Accordingly, I contrasted George Bush’s squeaky clean, evangelical personal life,(his recent life, not his youthful indiscretions) accompanied by the immorality of his leadership of American forces into war with Iraq in comparison to Bill Clinton’s personal indiscretions. Indiscretions that of course hampered his administration’s struggle to  provide millions of fearful Americans with a right to national healthcare.  We all now know there were no weapons of mass destruction and also that the Clinton Administration failed to lead us into an implementation of national healthcare.  The Obama administration is now still overseeing our continued presence in Iraq as well as expanding our war with Afghanistan.  We are still struggling to get implemented  widespread national healthcare and we have approximately 45 million Americans without it.  Yet what I want to focus on today is the announcement by New York Governor David Patterson that he will not run again for re-election.

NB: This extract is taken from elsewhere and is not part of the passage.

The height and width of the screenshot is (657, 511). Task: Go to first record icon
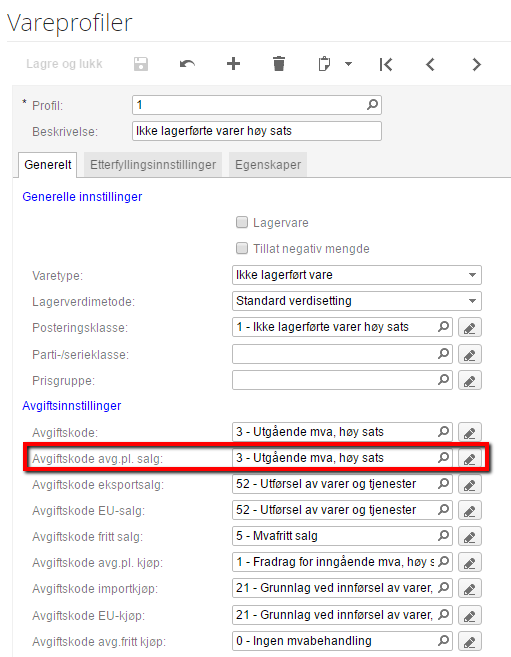click(x=386, y=65)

Gov. Patterson has decided not to run, heeding calls from friends and foes alike  that recent allegations that he intervened in a domestic dispute case for a top aide in his administration are too unsavory to permit his re-election.  These allegations have yet to be clearly established, yet Patterson has, in effect, stepped down at the end of his current term.  He is probably right to do so in the sense that his ratings had been low, the economic collapse has been extensive in New York and his draconian budget reductions would probably have to continue apace into the foreseeable future.  Be that as it may,  what I want to know is why, given that his re-election was always going to difficult, did Gov. Patterson not just jettison his aide as soon as he became aware of the domestic violence issues.  For once, Patterson was not the miscreant.

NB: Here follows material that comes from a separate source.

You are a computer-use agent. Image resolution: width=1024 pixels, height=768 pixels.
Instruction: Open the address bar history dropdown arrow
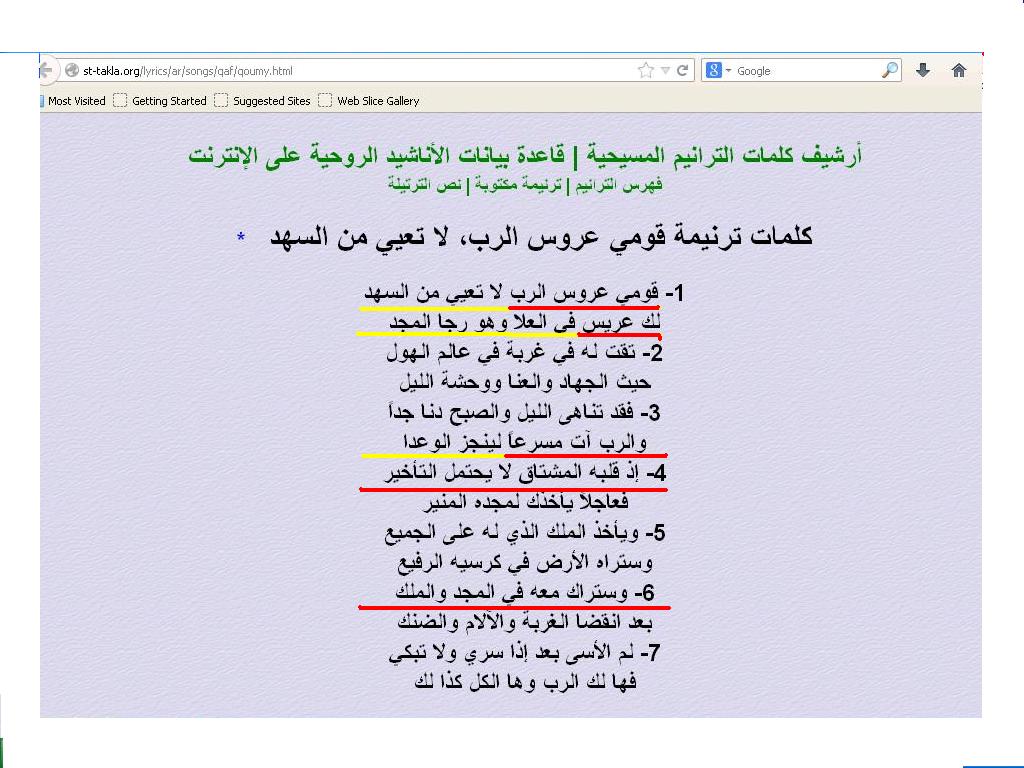click(x=665, y=71)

In modern day America, for the most part,  it is now, not only illegal, but also clearly unpopular to beat your spouse.  Not too many years ago,  beaten women were often counseled by a variety of supposed moral leaders to “suffer” an occasional beating to keep the family intact.  In the black community, not infrequently, the church would suggest that women suffering for the sake of Christ could win their spouses to Jesus.  This advice was seriously bad theology and terrible pastoral care and the church is beginning to work itself out of this quagmire.  Yet Patterson, who started his administration with a pre-emptive moral strike, by confessing to his own domestic infidelities, was not adept at distancing himself from his administrative aide.  This reality, however the investigation boils out is puzzling to me.  It is as if Patterson was beset by a political moral inertia.  No leader needs to fall on his or her sword for an aide.  In King Saul’s day, it used to be the other way around, failed underlings fell on their swords for their leader (Yes, I know that Saul actually did finally fall on his sword.).  In this modern, i-pod, twitter, instant news world, your sins will literally seek you out.  A modern “prince” unlike in Machiavelli’s days has much more difficulty seeming to practice virtue publicly, while practicising vice privately.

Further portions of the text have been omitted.